Defendants' argument in favor of a finding of exigent circumstances centers on two contentions. First, Defendants opine that the court prior analysis "seems to ignore the fact that Officers Mejia and Manuele were involved in a 'tense, uncertain and rapidly evolving" situation. Graham v. Connor, 490 386, 397 (1989)." Doc. # 100 at 1:23-24. The court makes two observations concerning 'tense, uncertain and rapidly evolving." First, assuming the situation actually were "tense, uncertain and rapidly evolving," those facts do not establish exigency, they are reasons for the court to be careful not to apply facts made available in hindsight to the analysis of exigency. Second, the court sees no reason, based on facts as now understood, to change its previously-expressed opinion that Mejia and Manuele were not confronted with a situation that was rapidly-evolving at the time they chose to enter the Apartment. As the court observed in its February 14 Order, Mejia and Manuele were deployed to "cover the back," where they found no sign of criminal activity. After inspecting the shed and the surrounding yard, they observed nothing suspicious, saw no fleeing suspects, heard no shouts or shots and heard the "Code 4" radio dispatch by the officers who (had presumably) searched Nunez's residence without result. Thereafter, there is nothing alleged by either Mejia or Manuele to indicate that anything changed prior to their entry into the Apartment.

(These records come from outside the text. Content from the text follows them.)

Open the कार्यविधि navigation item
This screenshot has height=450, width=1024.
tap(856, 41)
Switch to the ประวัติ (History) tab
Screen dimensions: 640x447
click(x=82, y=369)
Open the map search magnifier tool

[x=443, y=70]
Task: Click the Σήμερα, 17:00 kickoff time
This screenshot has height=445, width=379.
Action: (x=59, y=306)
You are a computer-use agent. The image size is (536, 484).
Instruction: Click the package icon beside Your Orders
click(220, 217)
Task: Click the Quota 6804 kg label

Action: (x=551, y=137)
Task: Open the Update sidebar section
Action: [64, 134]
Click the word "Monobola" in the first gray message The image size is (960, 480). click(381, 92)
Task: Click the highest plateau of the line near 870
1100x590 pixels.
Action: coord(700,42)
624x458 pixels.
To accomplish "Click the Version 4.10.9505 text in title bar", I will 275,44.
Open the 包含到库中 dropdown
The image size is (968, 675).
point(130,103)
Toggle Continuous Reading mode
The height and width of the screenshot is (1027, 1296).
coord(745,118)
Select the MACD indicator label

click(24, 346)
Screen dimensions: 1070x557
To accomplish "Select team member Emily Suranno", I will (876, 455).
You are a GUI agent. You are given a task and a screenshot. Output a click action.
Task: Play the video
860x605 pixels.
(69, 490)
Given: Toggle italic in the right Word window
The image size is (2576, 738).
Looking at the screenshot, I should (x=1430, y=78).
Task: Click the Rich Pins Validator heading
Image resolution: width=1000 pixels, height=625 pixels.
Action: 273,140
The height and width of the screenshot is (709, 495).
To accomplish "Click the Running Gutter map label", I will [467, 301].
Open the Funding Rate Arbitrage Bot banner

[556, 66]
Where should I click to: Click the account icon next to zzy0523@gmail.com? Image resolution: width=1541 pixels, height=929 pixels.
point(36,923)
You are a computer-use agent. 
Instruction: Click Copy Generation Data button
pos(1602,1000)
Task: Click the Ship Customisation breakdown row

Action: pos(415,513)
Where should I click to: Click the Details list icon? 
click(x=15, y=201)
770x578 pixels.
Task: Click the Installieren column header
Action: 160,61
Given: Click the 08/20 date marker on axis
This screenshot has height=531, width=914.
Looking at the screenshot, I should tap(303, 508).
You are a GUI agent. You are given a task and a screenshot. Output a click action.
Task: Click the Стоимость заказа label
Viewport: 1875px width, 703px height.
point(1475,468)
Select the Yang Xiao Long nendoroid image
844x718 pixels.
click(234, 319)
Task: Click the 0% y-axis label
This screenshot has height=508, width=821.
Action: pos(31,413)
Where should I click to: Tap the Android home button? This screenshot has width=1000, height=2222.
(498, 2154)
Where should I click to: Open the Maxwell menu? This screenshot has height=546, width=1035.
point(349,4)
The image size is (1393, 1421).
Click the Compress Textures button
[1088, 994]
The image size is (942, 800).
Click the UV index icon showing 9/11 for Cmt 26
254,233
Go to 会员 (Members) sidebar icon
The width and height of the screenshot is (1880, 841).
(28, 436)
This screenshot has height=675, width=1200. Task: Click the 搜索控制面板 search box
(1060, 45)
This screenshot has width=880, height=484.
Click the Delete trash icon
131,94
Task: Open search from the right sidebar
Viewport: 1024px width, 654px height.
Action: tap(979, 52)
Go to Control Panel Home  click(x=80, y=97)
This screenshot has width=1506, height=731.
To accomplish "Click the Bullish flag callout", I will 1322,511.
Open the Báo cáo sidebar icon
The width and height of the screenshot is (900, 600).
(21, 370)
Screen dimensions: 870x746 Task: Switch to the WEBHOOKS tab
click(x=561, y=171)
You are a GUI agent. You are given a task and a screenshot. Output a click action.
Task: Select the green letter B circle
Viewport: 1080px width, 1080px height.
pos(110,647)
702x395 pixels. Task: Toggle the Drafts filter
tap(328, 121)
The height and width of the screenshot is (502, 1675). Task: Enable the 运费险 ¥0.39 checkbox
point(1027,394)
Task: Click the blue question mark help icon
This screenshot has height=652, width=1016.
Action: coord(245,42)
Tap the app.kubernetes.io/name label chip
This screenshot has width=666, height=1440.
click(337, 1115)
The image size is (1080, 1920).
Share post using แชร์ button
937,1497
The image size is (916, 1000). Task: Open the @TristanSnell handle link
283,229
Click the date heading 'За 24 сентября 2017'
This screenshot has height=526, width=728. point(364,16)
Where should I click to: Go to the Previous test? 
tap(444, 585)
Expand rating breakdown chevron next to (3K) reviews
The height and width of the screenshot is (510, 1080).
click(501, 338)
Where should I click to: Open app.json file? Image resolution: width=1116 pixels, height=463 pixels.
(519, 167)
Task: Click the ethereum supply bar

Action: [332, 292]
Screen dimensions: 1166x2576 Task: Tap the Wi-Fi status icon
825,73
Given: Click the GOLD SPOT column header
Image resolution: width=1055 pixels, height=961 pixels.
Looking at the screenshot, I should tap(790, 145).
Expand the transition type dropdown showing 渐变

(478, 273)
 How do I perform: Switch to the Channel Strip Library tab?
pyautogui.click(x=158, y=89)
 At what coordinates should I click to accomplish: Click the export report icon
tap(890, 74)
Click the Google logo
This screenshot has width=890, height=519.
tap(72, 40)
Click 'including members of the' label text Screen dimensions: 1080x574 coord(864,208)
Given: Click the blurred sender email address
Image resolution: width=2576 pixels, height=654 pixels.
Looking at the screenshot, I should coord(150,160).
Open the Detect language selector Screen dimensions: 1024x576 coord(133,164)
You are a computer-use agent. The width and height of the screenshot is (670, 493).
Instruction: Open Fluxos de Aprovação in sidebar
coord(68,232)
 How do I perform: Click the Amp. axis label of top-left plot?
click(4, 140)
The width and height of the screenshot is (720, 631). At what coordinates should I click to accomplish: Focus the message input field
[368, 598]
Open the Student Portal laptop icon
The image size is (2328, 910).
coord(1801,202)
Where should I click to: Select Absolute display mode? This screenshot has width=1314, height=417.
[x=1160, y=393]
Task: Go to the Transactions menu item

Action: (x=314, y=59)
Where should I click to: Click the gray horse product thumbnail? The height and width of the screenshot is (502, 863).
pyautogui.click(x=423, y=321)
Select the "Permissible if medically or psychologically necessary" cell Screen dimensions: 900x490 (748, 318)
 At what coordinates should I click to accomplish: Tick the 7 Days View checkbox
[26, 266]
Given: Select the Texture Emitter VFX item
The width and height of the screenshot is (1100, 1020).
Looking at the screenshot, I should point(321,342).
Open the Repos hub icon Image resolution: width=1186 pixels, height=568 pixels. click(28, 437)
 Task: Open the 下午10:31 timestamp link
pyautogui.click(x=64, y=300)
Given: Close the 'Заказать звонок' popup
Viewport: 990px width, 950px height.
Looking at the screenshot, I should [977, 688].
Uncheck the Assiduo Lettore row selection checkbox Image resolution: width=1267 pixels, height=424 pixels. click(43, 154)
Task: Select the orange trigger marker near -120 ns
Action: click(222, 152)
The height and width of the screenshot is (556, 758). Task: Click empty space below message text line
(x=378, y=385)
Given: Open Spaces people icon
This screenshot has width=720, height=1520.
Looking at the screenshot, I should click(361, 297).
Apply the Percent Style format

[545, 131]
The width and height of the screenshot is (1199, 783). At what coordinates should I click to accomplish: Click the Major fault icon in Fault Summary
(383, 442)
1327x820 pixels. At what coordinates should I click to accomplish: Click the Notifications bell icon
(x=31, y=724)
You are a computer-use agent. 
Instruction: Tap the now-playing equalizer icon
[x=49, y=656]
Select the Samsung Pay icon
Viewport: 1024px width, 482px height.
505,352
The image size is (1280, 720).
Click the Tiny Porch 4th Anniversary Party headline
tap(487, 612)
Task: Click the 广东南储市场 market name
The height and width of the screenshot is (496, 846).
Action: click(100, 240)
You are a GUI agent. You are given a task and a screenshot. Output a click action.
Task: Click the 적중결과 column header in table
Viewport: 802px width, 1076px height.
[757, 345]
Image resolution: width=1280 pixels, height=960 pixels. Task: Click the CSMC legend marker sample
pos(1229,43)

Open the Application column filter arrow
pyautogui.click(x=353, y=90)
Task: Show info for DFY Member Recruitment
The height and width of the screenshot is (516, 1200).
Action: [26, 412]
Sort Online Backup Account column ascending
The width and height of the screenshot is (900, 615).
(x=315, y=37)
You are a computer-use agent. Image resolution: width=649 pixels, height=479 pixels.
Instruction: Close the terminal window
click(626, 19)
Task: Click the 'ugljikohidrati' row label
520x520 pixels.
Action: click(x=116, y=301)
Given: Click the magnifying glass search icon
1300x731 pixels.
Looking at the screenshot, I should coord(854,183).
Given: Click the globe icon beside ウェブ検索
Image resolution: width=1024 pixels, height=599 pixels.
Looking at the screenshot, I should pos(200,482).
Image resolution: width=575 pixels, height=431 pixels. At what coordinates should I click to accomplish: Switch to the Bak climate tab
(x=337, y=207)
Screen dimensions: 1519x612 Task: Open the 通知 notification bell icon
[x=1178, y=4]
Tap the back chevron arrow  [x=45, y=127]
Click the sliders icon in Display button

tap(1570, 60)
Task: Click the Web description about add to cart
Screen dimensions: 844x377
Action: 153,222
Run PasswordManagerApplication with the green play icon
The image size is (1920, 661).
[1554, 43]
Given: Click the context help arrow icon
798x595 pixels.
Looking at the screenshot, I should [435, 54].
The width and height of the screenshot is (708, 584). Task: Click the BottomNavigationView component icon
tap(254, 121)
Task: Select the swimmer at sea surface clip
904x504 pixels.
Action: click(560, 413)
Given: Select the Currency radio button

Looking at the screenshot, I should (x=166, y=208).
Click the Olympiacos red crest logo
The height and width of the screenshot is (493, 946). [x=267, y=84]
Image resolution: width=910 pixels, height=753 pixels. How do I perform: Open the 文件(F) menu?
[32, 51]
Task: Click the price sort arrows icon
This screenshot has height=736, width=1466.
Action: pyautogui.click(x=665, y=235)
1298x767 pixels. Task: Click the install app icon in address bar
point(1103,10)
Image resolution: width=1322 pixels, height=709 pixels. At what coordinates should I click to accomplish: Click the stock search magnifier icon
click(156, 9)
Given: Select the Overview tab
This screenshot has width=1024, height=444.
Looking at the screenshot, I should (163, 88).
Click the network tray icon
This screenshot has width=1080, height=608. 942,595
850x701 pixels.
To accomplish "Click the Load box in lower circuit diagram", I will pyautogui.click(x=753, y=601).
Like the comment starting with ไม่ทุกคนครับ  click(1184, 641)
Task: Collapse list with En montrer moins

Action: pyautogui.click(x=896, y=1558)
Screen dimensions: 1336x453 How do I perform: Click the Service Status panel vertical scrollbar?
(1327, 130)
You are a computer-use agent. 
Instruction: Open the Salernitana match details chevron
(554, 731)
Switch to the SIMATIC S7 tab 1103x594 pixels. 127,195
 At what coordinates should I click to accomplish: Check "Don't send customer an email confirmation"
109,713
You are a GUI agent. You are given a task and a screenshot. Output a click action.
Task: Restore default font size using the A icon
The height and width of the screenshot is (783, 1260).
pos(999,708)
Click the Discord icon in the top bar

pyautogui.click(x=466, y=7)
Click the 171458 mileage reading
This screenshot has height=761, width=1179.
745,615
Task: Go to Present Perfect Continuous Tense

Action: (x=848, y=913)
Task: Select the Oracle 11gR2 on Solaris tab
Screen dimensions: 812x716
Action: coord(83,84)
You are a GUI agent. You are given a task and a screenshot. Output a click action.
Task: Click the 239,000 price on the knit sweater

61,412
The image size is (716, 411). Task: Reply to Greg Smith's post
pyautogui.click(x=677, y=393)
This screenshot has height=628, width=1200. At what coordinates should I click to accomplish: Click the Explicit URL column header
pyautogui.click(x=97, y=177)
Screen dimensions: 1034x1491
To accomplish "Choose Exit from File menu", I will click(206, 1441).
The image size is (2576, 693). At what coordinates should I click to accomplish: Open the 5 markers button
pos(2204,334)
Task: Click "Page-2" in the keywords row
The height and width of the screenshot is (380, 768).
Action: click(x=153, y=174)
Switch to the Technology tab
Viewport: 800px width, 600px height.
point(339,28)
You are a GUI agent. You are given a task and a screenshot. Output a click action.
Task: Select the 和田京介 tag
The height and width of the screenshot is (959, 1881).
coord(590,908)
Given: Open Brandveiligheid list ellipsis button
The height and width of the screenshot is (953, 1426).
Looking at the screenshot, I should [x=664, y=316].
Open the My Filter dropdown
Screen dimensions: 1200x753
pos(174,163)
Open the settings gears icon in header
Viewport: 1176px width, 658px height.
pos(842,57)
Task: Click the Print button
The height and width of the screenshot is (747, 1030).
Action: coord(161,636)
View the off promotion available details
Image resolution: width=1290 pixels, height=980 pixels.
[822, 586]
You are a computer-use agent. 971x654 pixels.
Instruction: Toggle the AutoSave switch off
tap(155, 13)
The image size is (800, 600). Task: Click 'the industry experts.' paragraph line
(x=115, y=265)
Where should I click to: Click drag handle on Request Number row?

Exigency, if it is to be found at all, must exist at the time an officer makes an unwarranted entrance into the dwelling. See Fisher v. City of San Jose, 509 F.3d 952, 959 (9th Cir. 2007) ("the critical time for determining whether any exigency exists is the moment the officer makes a warrantless entry"). "'The government bears the burden of showing the existence of exigent circumstances by particularized evidence' and this burden is not satisfied by mere speculation that the exigency exists. [Citation.]" Bailey v. Newland, 263 F.3d 1022, 1033 (9 Cir. 2001) (quoting United States v. Tarazon, 989 F.2d 1045, 1049 (9th cir. 1993)). "[E]xigent circumstances are present when a reasonable person would believe that entry was necessary to prevent physical harm to the officers or other persons, the destruction of relevant evidence, the escape of the suspect, or some other consequence improperly frustrating legitimate law enforcement efforts." Bailey, 263 F.3d at 1022 (internal alterations and quotation marks omitted).
The court's February 14 Order examined Murdock v. Stout, 54 F.3d 1437 (9th Cir 1995), and concluded that the facts of that case described the portion of the boundary between what is and is not an exigent circumstance in the context of unwarranted entry into a dwelling on suspicion of burglary. Defendants ask the court to reverse its prior conclusion that the facts of this case lie on the side of the line indicating a lack of exigency by contending the court had not properly taken into consideration the facts that Nunez, rather than a neighbor, had reported the fact the door was ajar, there was a flickering light inside and the residence should have been uninhabited at that time. Defendants further contend the court's February 14 Order improperly posited that neither Mejia or Manuele announced their presence. While the court appreciates Defendants' diligence in correcting the facts, the court remains of the opinion that exigent circumstances did not exist so far as Mejia and Manuele.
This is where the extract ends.